Borussia Dortmund dropped out of the UEFA Champions League in the quarter-finals on Wednesday evening, losing 3-1 at AS Monaco after a 3-2 defeat in the first leg at home that was overshadowed by and rescheduled because of a terrorist attack on the players inside the team bus on Tuesday, April 11.
Dortmund would’ve needed to win with a two-goal advantage in minute Stade Louis II to make it to the semi-finals, a feat that seemed difficult but not impossible going by the first leg, when the Black and Yellows suffered from bad refereeing decisions for two of Monaco’s goals.
Head coach Thomas Tuchel chose his tried and tested formation with a back three and two wing-backs, Raphael Guerreiro and Erik Durm, who were supposed to provide width and additional cover against Monaco’s lightning-quick transition game.
Durm, however, early on showed some rust after missing a number of games with muscle problems. He and right-sided centre-back Lukasz Piszczek were basically run over by Monaco’s left-wing duo of Benjamin Mendy and Thomas Lemar. The former initiated an early goal for his side with a spirited run deep into Dortmund territory, forcing an awkward save from Roman Bürki.
The Swiss spilled the ball towards the centre of his box, from where teenage sensation Kylian Mbappe had no problems putting away his fifth Champions League goal of the campaign. Bürki would later redeem himself with a number of quality saves but will feel he should’ve done better in this situation after just two minutes.
After a short while of processing the goal, Dortmund came close to an equaliser that could’ve changed the complexion of the entire tie. Nuri Sahin, who started next to Julian Weigl in central midfield, clanged a brilliant free-kick off the inside of the post and, in an illustration of the misfortunes throughout the 180 minutes for Dortmund, the ball ran alongside the goal line instead of going behind it.
In the 17th minute, just three after Sahin’s attempt, Dortmund failed to engage Lemar, leaving the young Frenchman with far too much time for a pin-point cross towards Radamel Falcao. The veteran striker evaded Matthias Ginter’s marking with some excellent movement in the box and put the ball away with a precise header.
Tuchel reacted 10 minutes later, bringing on Ousmane Dembele for Durm and moving to a back four. Dembele rejuvenated his side’s play to an extent but nothing notable came off their attempts until half-time.
Marcel Schmelzer replaced Sahin at intermission, despite the midfielder’s being perhaps the best BVB player on the pitch to that point. With Sahin’s extensive injury history in recent times in mind, however, Tuchel probably deemed keeping him on too risky. Schmelzer’s presence moved Guerreiro in a central-midfield role.
Dortmund’s hope of mounting an improbable comeback flared up for a short while when Dembele got past Mendy with a nice move just two minutes into the second period, with the 19-year-old finding Marco Reus at a tight angle to the goal. Dortmund’s captain contorted his body magnificently and scored a superb volley goal.
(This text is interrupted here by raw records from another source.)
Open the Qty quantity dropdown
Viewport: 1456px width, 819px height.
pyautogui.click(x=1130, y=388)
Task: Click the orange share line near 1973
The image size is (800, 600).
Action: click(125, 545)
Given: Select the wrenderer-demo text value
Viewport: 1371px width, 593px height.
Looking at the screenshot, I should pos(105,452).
Monaco took the hit on the chin and allowed Dortmund possession without ever being in real danger of a second goal coming, themselves waiting for a counter-attacking opportunity that was sure to arise as the game went on.
One of those was the dagger for the game and the tie, with Piszczek doubling up on costly individual mistakes in the build-up phase after the first leg, as he played the ball into Lemar’s feet with nine minutes of regulation to go. Lemar, arguably the best player during the 90 minutes, found substitute Valere Germain, who made no mistake and even nutmegged Bürki.
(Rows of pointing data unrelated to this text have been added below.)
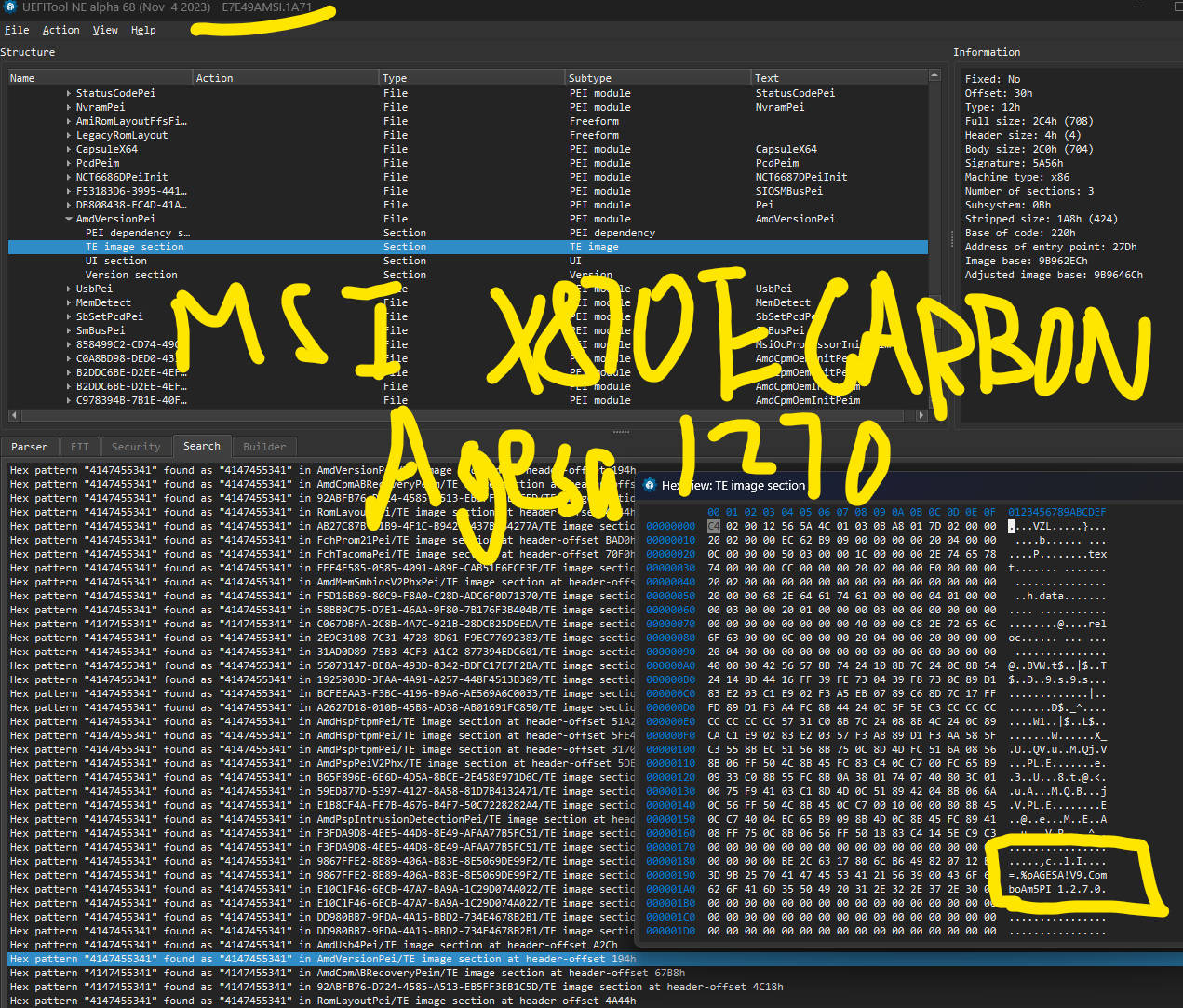Select the PEI dependency section row
Image resolution: width=1183 pixels, height=1008 pixels.
click(x=137, y=233)
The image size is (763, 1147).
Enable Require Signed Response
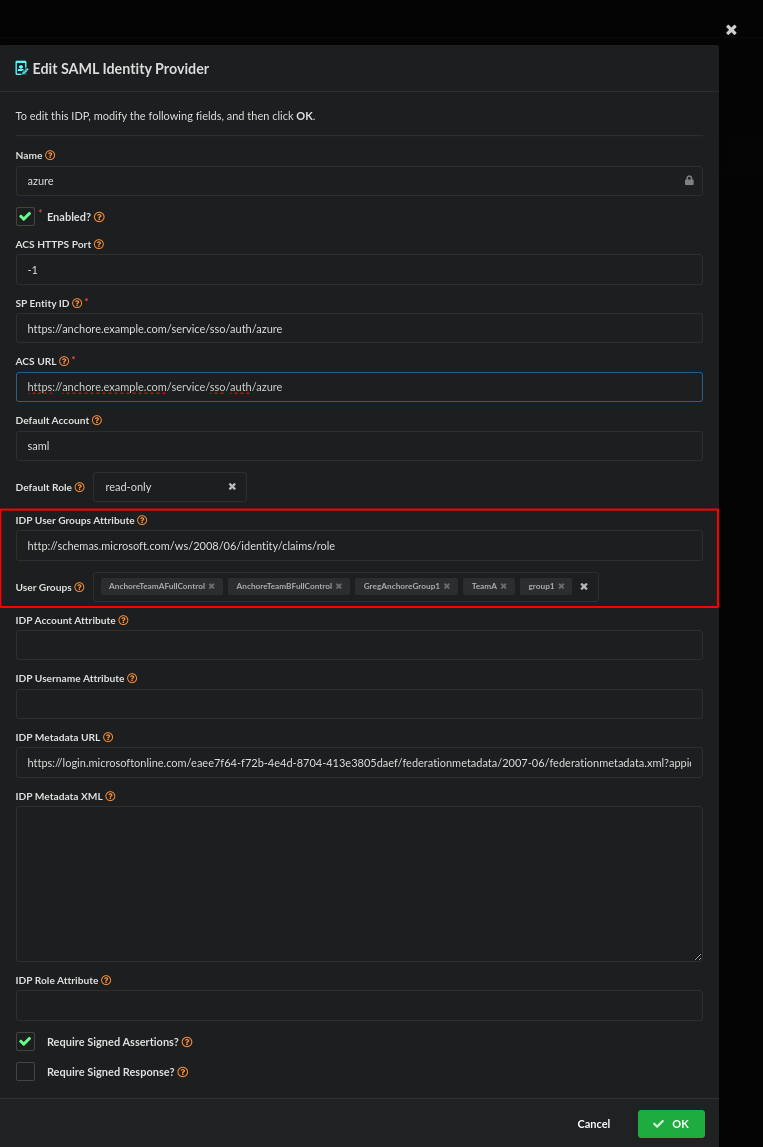tap(25, 1071)
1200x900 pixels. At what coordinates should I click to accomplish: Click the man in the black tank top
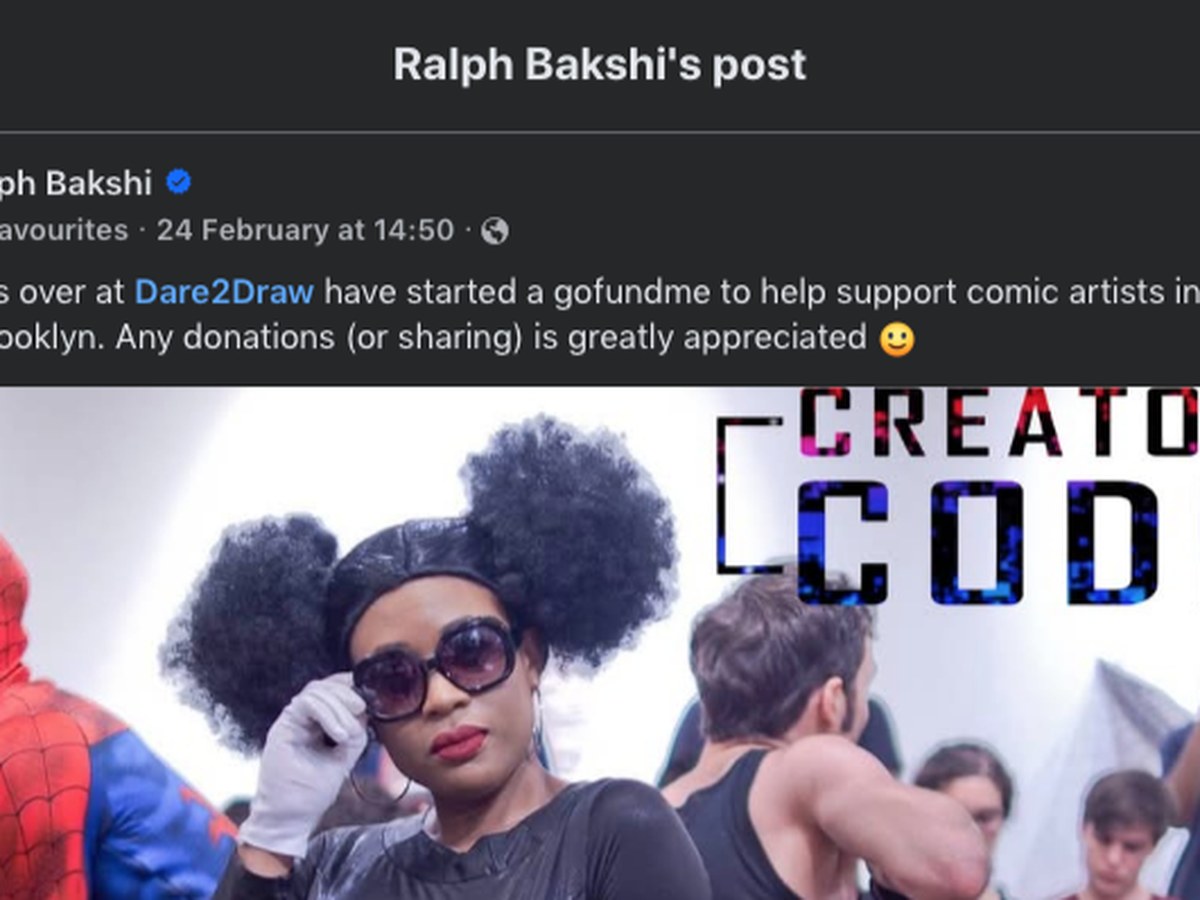coord(800,740)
Ultimately, Monaco deserved going through to the semis for their clinical finishing over both legs. Whenever they turned on the tempo, BVB found it almost impossible to prevent shots from good locations. Dortmund also made too many individual mistakes to expect more.
However, one would be remiss to fail to mention the incredibly difficult circumstances under which these two games were played from a BVB perspective. Having to play one day after an attempt at their lives was, as this writer and others argued, inhuman and disgraceful.
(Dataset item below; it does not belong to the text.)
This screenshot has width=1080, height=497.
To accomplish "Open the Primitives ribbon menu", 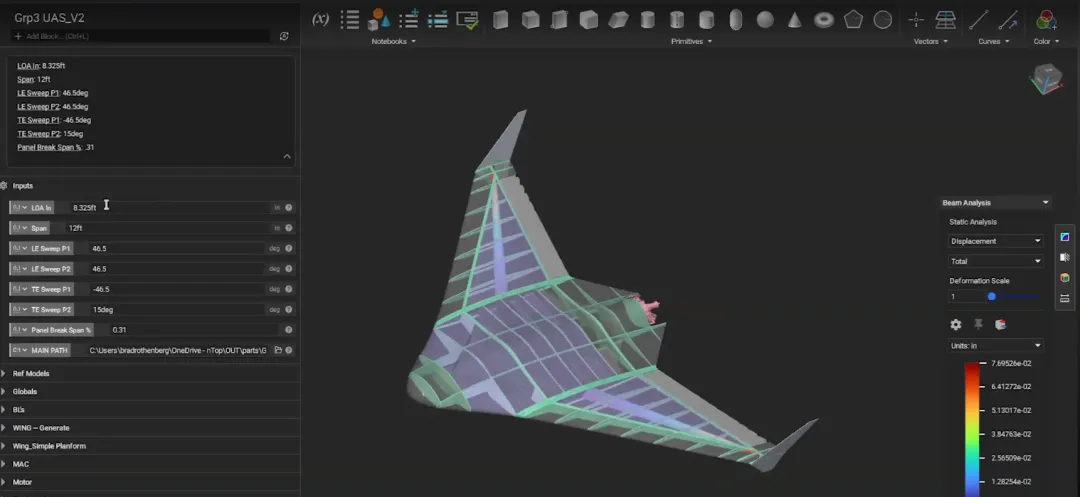I will click(691, 41).
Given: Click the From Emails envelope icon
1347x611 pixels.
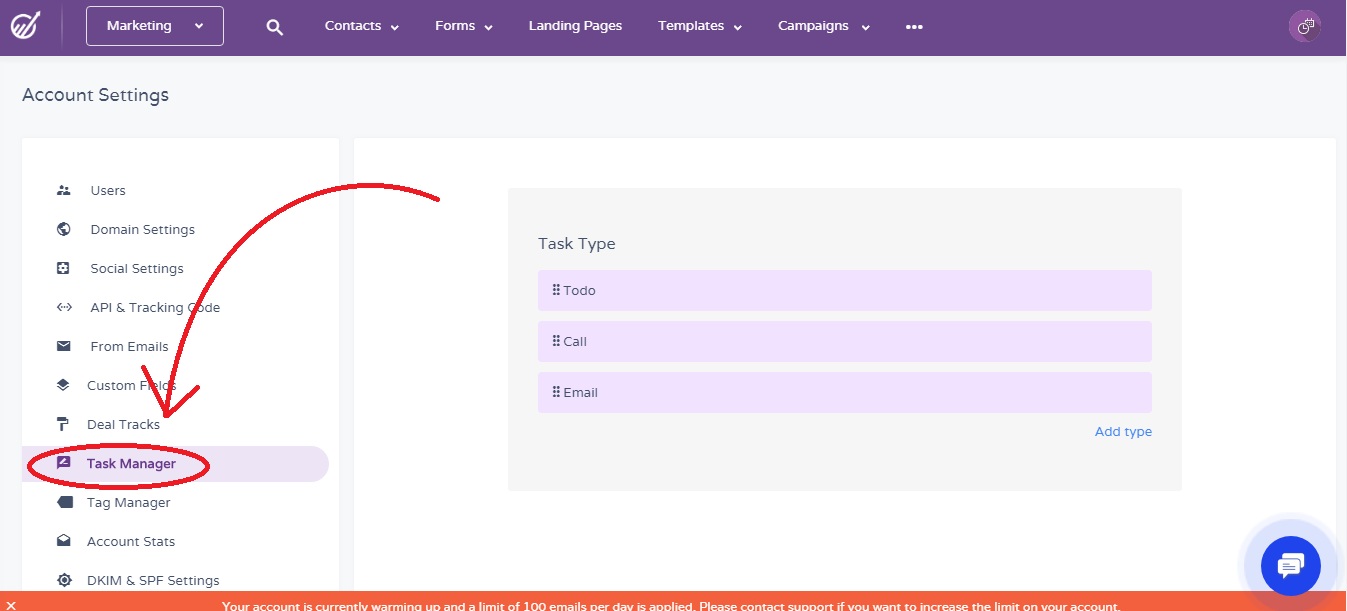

Dortmund were then held for 15 minutes on the bus by French police on Wednesday evening, which surely didn’t help concentrating on football.
During the 90 minutes on Wednesday, German TV station ZDF reported that a reconstruction of the progression of events of the attack on Tuesday, April 11, has confirmed that there would’ve been multiple casualties had the three explosive devices been triggered just one second earlier, as they would’ve hit the bus in full force.
With those somber news in mind, every Dortmund fan should be glad the team used up their luck on the bus and had none left for two ultimately meaningless games of football.
Dortmund’s Champions League campaign ends under these unbearable circumstances, but, all in all, it has to be considered a fairly successful one. Given the relative inexperience of many players (and the head coach) at this level, making the quarter-finals is a decent result. Having won their group ahead of holders Real Madrid, while setting a record for goals scored, is a strong accomplishment, too.
Ultimately, the only important thing is that all of the players and staff members are still alive.